Among the hearers of these debates at Athens, were deputies from these very Phokians, whose fate now hung in suspense. It has already been stated that during the preceding September, while the Phokians were torn by intestine dissensions, Phalækus, the chief of the mercenaries, had repudiated aid (invited by his Phokian opponents), both from Athens and Sparta;[892] feeling strong enough to hold Thermopylæ by his own force. During the intervening months, however, both his strength and his pride had declined. Though he still occupied Thermopylæ with eight thousand or ten thousand mercenaries, and still retained superiority over Thebes, with possession of Orchomenus, Koroneia, and other places taken from the Thebans,[893]—yet his financial resources had become so insufficient for a numerous force, and the soldiers had grown so disorderly from want of regular pay,[894] that he thought it prudent to invite aid from Sparta during the spring,—while Athens was deserting the Phokians to make terms with Philip. Archidamus accordingly came to Thermopylæ with one thousand Lacedæmonian auxiliaries.[895] The defensive force thus assembled was amply sufficient against Philip by land; but that important pass could not be held without the coöperation of a superior fleet at sea.[896] Now the Phokians had powerful enemies even within the pass—the Thebans; and there was no obstacle, except the Athenian fleet under Proxenus at Oreus,[897] to prevent Philip from landing troops in the rear of Thermopylæ, joining the Thebans, and making himself master of Phokis from the side towards Bœotia.

To the safety of the Phokians, therefore, the continued maritime protection of Athens was indispensable; and they doubtless watched with trembling anxiety the deceitful phases of Athenian diplomacy during the winter and spring of 347-346 B. C. Their deputies must have been present at Athens when the treaty was concluded and sworn in March 346 B. C. Though compelled to endure not only the refusal of Antipater excluding them from the oath, but also the consent of their Athenian allies, tacitly acted upon without being formally announced, to take the oath without them,—they nevertheless heard the assurances, confidently addressed by Philokrates and Æschines to the people, that this refusal was a mere feint to deceive the Thessalians and Thebans,—that Philip would stand forward as the protector of the Phokians, and that all his real hostile purposes were directed against Thebes.

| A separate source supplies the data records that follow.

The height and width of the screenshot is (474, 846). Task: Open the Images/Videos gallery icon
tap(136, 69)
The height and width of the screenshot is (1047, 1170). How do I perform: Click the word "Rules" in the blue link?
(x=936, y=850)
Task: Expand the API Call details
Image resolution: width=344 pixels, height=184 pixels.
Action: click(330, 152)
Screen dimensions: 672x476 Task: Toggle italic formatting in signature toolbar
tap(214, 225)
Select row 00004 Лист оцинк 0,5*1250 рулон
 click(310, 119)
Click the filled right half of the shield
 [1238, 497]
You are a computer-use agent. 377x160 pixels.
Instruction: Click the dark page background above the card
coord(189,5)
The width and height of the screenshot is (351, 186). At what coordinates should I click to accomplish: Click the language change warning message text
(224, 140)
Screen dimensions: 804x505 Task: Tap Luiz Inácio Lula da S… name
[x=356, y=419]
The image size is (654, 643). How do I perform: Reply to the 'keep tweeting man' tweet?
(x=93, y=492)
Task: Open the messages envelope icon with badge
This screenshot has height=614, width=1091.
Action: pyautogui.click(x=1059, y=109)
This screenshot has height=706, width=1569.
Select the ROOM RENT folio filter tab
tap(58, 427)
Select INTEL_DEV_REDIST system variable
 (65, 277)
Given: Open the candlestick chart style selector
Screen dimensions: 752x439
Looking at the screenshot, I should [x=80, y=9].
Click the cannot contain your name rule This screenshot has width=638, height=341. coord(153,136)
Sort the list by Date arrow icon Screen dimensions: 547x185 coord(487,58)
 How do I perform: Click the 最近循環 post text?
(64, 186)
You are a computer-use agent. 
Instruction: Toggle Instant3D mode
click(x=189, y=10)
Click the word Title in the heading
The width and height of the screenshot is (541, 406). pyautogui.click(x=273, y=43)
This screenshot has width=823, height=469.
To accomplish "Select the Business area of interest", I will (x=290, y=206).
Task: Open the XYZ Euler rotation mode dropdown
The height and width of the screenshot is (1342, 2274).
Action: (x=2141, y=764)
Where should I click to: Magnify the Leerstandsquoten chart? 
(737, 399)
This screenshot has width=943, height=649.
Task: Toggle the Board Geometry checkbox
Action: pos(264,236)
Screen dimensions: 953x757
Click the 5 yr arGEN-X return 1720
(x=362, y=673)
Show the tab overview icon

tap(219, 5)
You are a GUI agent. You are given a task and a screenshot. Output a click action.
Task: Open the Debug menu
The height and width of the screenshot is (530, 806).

How the Phokians interpreted such tortuous and contradictory policy, we are not told. But their fate hung upon the determination of Athens; and during the time when the Ten Athenian envoys were negotiating or intriguing with Philip at Pella, Phokian envoys were there also, trying to establish some understanding with Philip, through Lacedæmonian and Athenian support. Both Philip and Æschines probably amused them with favorable promises. And though, when the oaths were at last administered to Philip at Pheræ, the Phokians were formally pronounced to be excluded,—still the fair words of Æschines, and his assurances of Philip’s good intentions towards them, were not discontinued.